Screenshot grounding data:

____

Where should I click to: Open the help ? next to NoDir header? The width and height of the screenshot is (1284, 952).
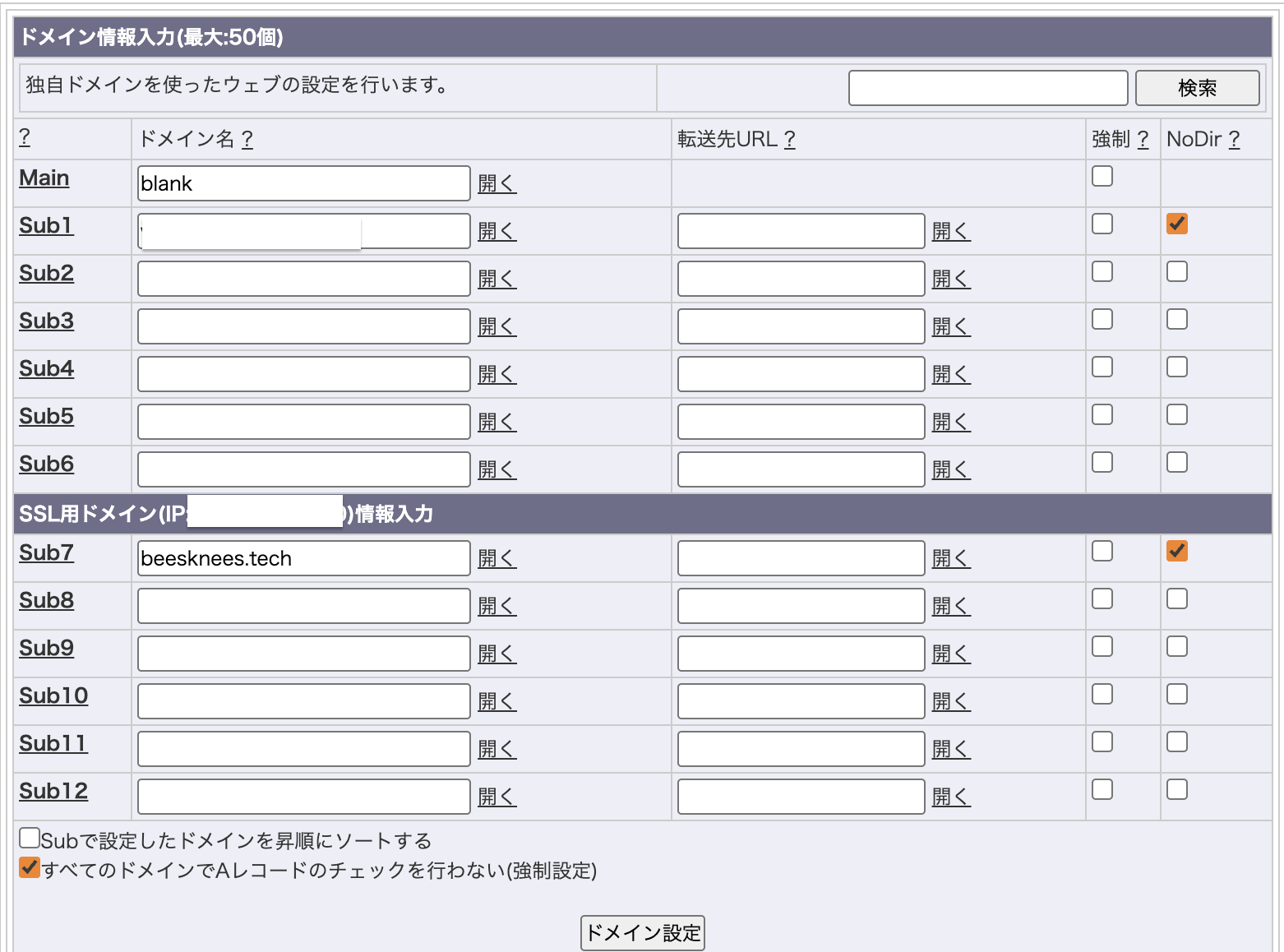coord(1236,139)
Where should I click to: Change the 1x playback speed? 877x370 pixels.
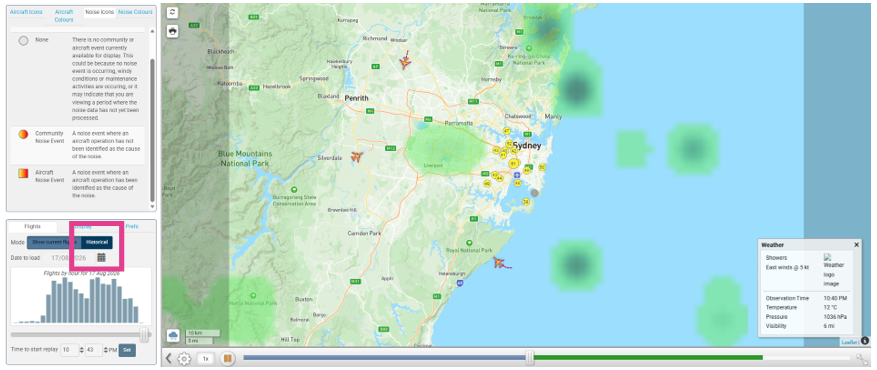[205, 358]
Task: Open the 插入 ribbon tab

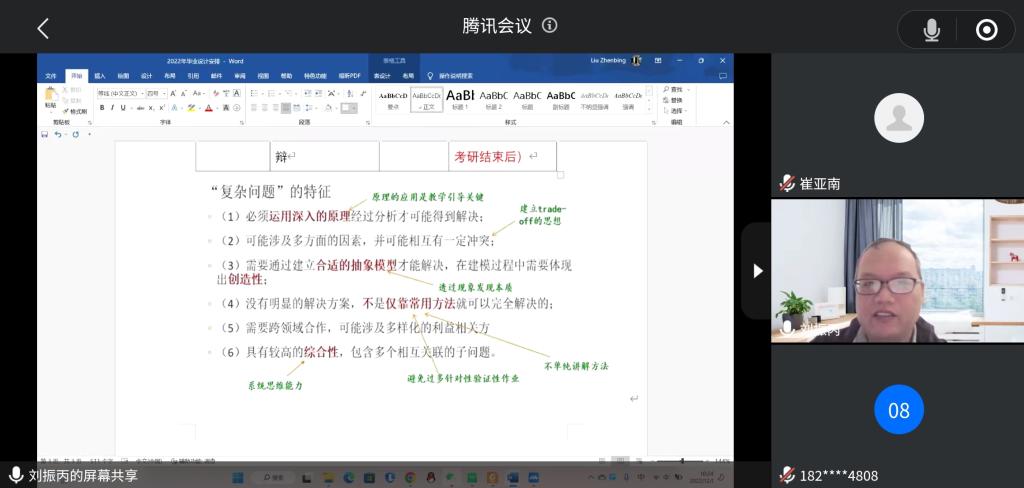Action: pos(100,75)
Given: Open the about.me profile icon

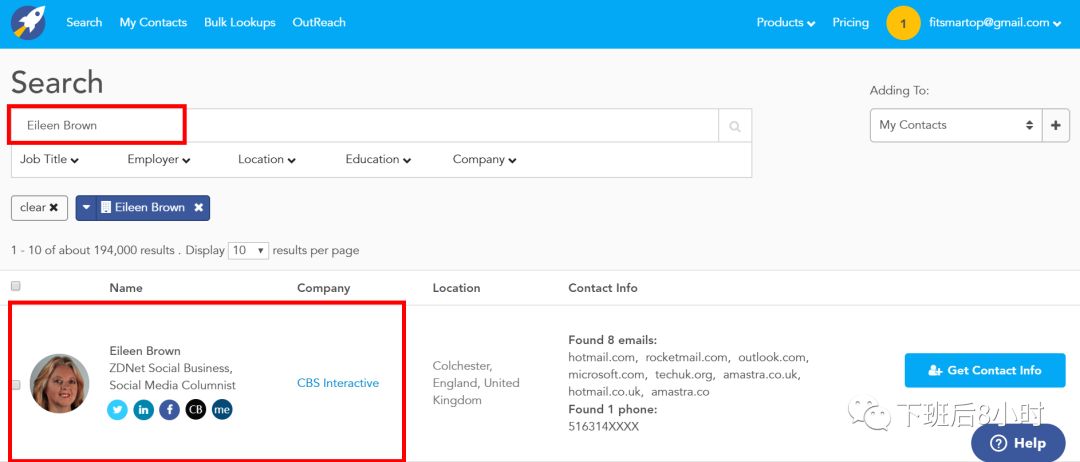Looking at the screenshot, I should coord(222,409).
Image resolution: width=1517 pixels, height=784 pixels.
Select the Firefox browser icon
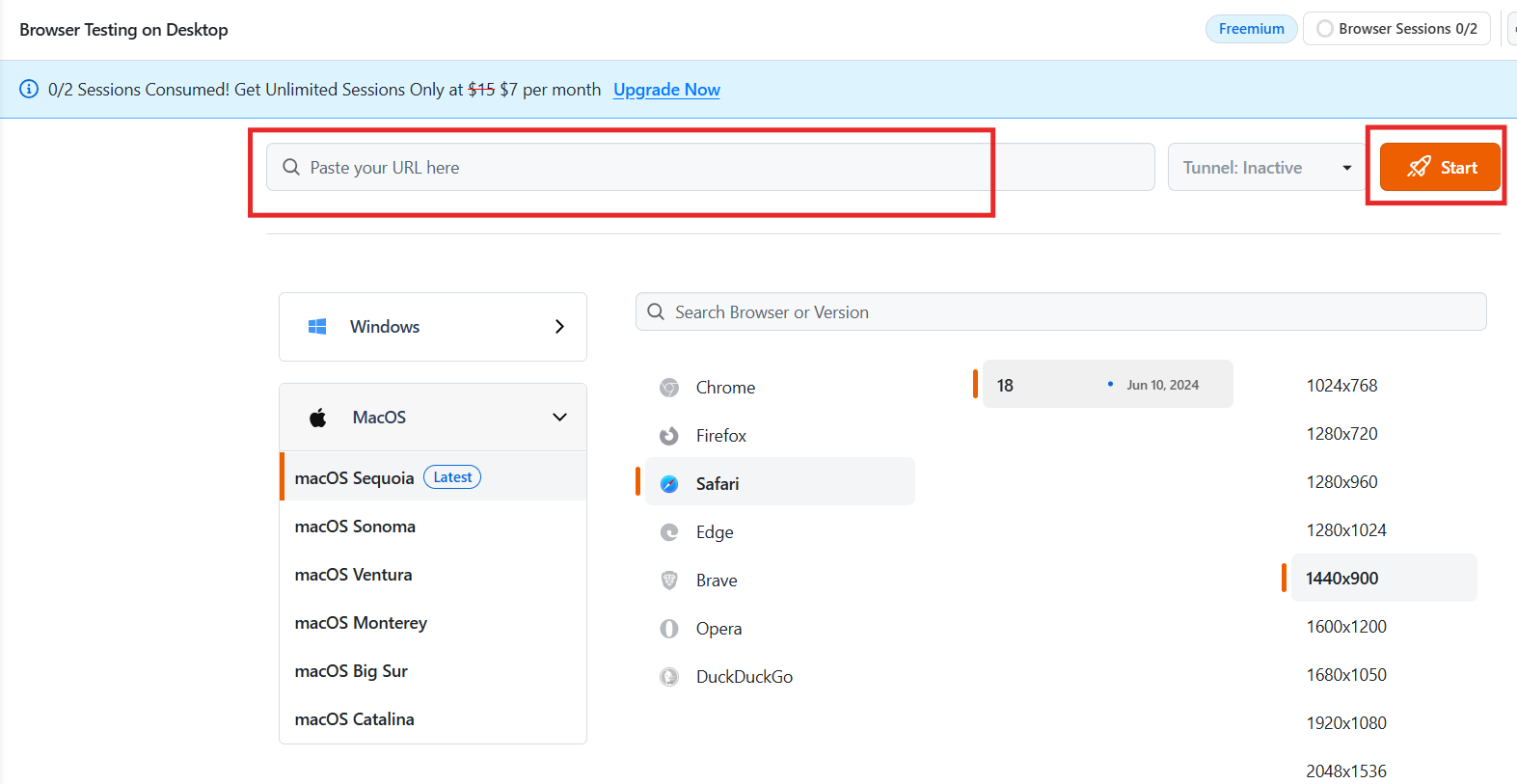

____

Both the line containing "Image resolution: width=1517" and the last line of the records above belong in the exact copy, along with every line between them; pictures do not.

Response to the exercise:
Image resolution: width=1517 pixels, height=784 pixels.
Select the Firefox browser icon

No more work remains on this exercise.